Anche l’enorme stock di case invendute è in via di smaltimento, grazie agli acquisti dei private equity americani a caccia di investimenti a buon prezzo. La creazione della bad bank, in cui sono confluiti gli immobili invenduti in mano alle banche, garantisce qui (a differenza che in Italia) un’offerta “pulita” e di grandi dimensioni. Crescono intanto gli investimenti dall’estero, raddoppiati rispetto a dodici mesi fa, mentre scende il debito privato, dal 230% al 200%, una delle eredità più amare della bolla del mattone. Insomma, a crisi morde ancora, come ha sottolineato il commissario Ue Olli Rehn, scettico sulla possibilità che la Spagna rientri nei parametri di Maastricht entro il 2015.
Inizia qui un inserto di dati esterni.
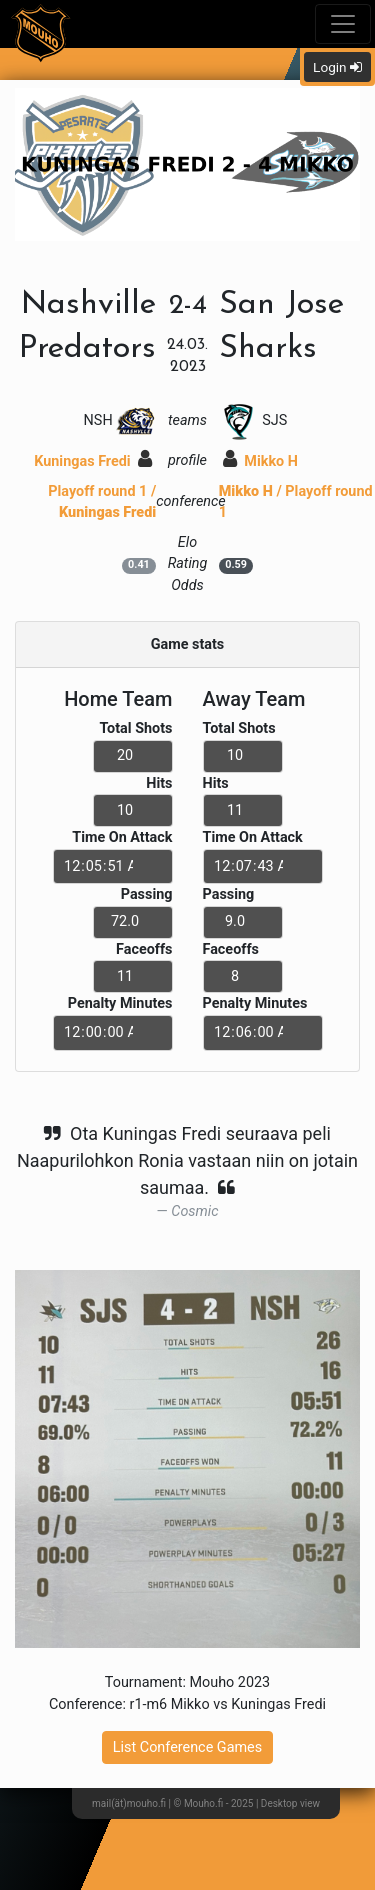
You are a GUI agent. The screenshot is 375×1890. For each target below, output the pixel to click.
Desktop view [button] (290, 1803)
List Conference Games (187, 1747)
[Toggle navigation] (343, 24)
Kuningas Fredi (93, 461)
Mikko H (260, 461)
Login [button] (337, 67)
Madrid, che a differenza dell’Italia, ha chiesto di essere esentata dal tetto del 3% sul Pil previsto da Maastricht, quest’anno chiuderà con un deficit del 6,5%o, lontana dai canoni di Bruxelles ma assai meglio del 2011, quanto lo sbilancio era dell’11%. Un taglio netto, reso possibile dal machete sui costi dello Stato, a partire dagli stipendi pubblici.
Insomma, per dirla con Marchionne, la Spagna ha fatto le sue scelte. In particolare, si è assunta l’impegno di sopportare la supervisione Ue sulle banche, operazione tutt’altro che indolore che ha spezzato i poteri locali delle cajas, a partire dai legami con il mondo degli imprenditori edili. Un’operazione, per giunta, che ha infranto equilibri vecchi e nuovi: è stata imposta, ad esempio, la cessione dei pacchetti azionari delle banche in Iberia, ormai sotto il controllo di British Airways. Ma queste scelte (Stato più snello, contratti di lavoro più flessibili, banche più povere ma senza scheletri nell’armadio) hanno consentito alla Spagna di riprendere il suo cammino, agevolato da un’industria del turismo funzionale, una struttura di grandi imprese (ultimi casi, Zara e Desigual), servizi e infrastrutture efficienti, grazie a un impiego meno sciagurato del nostro di fondi pubblici italiani ed europei.
Si può sperare, come suona il libro dei fratelli Rosselli, di dire un giorno “Oggi in Spagna domani in Italia”? La sensazione è che la classe dirigente spagnola del post-franchismo è cresciuta con una bussola orientata verso l’Europa, decisa a lasciarsi alle spalle un passato comunque drammatico. L’Italia, al contrario, vede l’Europa come un giudice severo, quasi un intruso nelle vicende di cortile.